[EXERCISE DESCRIPTION]: Transcribe every item below word for word, keeping each line unchanged.

*** Opening of DATASET CONTENT ***

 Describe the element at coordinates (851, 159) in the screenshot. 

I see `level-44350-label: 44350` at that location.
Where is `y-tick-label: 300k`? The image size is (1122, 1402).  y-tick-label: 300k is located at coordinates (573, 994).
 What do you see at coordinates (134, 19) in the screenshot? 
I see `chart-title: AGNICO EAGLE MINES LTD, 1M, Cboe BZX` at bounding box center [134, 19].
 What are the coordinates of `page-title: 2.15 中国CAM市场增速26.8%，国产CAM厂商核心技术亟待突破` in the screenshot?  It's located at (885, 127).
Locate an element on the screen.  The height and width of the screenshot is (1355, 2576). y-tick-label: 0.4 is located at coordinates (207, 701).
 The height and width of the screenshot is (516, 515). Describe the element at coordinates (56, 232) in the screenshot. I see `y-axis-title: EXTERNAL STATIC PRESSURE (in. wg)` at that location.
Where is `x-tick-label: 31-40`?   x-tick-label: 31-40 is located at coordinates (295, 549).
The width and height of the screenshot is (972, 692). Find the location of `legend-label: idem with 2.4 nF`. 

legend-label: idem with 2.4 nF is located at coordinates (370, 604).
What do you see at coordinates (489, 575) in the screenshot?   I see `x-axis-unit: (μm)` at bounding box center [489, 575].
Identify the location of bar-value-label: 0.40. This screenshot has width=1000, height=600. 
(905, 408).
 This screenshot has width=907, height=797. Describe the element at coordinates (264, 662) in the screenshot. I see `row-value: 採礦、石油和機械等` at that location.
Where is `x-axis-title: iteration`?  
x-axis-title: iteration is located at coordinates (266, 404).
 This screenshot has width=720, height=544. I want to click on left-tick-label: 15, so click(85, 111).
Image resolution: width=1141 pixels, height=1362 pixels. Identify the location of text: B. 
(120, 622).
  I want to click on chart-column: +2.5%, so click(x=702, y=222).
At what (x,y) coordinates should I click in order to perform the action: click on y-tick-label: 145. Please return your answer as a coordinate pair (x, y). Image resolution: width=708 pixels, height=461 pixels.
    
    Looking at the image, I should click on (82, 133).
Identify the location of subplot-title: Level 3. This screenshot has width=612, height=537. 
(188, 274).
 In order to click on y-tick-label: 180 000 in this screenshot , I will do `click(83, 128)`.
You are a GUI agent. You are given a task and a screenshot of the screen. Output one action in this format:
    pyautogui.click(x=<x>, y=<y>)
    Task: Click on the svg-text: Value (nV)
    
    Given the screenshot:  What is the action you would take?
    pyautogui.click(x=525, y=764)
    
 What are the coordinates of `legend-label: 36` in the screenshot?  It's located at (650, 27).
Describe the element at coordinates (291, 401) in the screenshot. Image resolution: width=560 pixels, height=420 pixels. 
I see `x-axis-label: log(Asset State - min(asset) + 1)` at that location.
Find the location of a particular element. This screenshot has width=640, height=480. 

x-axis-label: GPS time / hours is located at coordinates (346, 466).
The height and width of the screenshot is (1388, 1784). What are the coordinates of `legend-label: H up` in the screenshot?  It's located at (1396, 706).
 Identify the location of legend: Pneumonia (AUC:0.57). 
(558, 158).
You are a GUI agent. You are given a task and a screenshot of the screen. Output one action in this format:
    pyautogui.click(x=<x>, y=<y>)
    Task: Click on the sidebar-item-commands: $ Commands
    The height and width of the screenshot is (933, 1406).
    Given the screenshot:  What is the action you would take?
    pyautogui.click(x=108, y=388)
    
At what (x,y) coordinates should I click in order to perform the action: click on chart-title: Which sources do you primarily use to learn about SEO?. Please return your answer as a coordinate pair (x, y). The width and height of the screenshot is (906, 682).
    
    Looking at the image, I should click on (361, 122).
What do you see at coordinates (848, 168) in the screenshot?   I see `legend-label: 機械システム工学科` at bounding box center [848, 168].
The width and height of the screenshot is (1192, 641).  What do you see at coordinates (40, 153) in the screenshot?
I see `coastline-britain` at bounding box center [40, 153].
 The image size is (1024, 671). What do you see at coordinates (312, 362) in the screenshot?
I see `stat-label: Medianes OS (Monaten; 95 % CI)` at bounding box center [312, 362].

*** Close of DATASET CONTENT ***

[REPLY TO THE EXERCISE]:
 Describe the element at coordinates (851, 159) in the screenshot. 

I see `level-44350-label: 44350` at that location.
Where is `y-tick-label: 300k`? The image size is (1122, 1402).  y-tick-label: 300k is located at coordinates (573, 994).
 What do you see at coordinates (134, 19) in the screenshot? 
I see `chart-title: AGNICO EAGLE MINES LTD, 1M, Cboe BZX` at bounding box center [134, 19].
 What are the coordinates of `page-title: 2.15 中国CAM市场增速26.8%，国产CAM厂商核心技术亟待突破` in the screenshot?  It's located at (885, 127).
Locate an element on the screen.  The height and width of the screenshot is (1355, 2576). y-tick-label: 0.4 is located at coordinates (207, 701).
 The height and width of the screenshot is (516, 515). Describe the element at coordinates (56, 232) in the screenshot. I see `y-axis-title: EXTERNAL STATIC PRESSURE (in. wg)` at that location.
Where is `x-tick-label: 31-40`?   x-tick-label: 31-40 is located at coordinates (295, 549).
The width and height of the screenshot is (972, 692). Find the location of `legend-label: idem with 2.4 nF`. 

legend-label: idem with 2.4 nF is located at coordinates (370, 604).
What do you see at coordinates (489, 575) in the screenshot?   I see `x-axis-unit: (μm)` at bounding box center [489, 575].
Identify the location of bar-value-label: 0.40. This screenshot has width=1000, height=600. 
(905, 408).
 This screenshot has width=907, height=797. Describe the element at coordinates (264, 662) in the screenshot. I see `row-value: 採礦、石油和機械等` at that location.
Where is `x-axis-title: iteration`?  
x-axis-title: iteration is located at coordinates (266, 404).
 This screenshot has width=720, height=544. I want to click on left-tick-label: 15, so click(85, 111).
Image resolution: width=1141 pixels, height=1362 pixels. Identify the location of text: B. 
(120, 622).
  I want to click on chart-column: +2.5%, so click(x=702, y=222).
At what (x,y) coordinates should I click in order to perform the action: click on y-tick-label: 145. Please return your answer as a coordinate pair (x, y). Image resolution: width=708 pixels, height=461 pixels.
    
    Looking at the image, I should click on (82, 133).
Identify the location of subplot-title: Level 3. This screenshot has width=612, height=537. 
(188, 274).
 In order to click on y-tick-label: 180 000 in this screenshot , I will do `click(83, 128)`.
You are a GUI agent. You are given a task and a screenshot of the screen. Output one action in this format:
    pyautogui.click(x=<x>, y=<y>)
    Task: Click on the svg-text: Value (nV)
    
    Given the screenshot:  What is the action you would take?
    pyautogui.click(x=525, y=764)
    
 What are the coordinates of `legend-label: 36` in the screenshot?  It's located at (650, 27).
Describe the element at coordinates (291, 401) in the screenshot. Image resolution: width=560 pixels, height=420 pixels. 
I see `x-axis-label: log(Asset State - min(asset) + 1)` at that location.
Find the location of a particular element. This screenshot has width=640, height=480. 

x-axis-label: GPS time / hours is located at coordinates (346, 466).
The height and width of the screenshot is (1388, 1784). What are the coordinates of `legend-label: H up` in the screenshot?  It's located at (1396, 706).
 Identify the location of legend: Pneumonia (AUC:0.57). 
(558, 158).
You are a GUI agent. You are given a task and a screenshot of the screen. Output one action in this format:
    pyautogui.click(x=<x>, y=<y>)
    Task: Click on the sidebar-item-commands: $ Commands
    The height and width of the screenshot is (933, 1406).
    Given the screenshot:  What is the action you would take?
    pyautogui.click(x=108, y=388)
    
At what (x,y) coordinates should I click in order to perform the action: click on chart-title: Which sources do you primarily use to learn about SEO?. Please return your answer as a coordinate pair (x, y). The width and height of the screenshot is (906, 682).
    
    Looking at the image, I should click on (361, 122).
What do you see at coordinates (848, 168) in the screenshot?   I see `legend-label: 機械システム工学科` at bounding box center [848, 168].
The width and height of the screenshot is (1192, 641).  What do you see at coordinates (40, 153) in the screenshot?
I see `coastline-britain` at bounding box center [40, 153].
 The image size is (1024, 671). What do you see at coordinates (312, 362) in the screenshot?
I see `stat-label: Medianes OS (Monaten; 95 % CI)` at bounding box center [312, 362].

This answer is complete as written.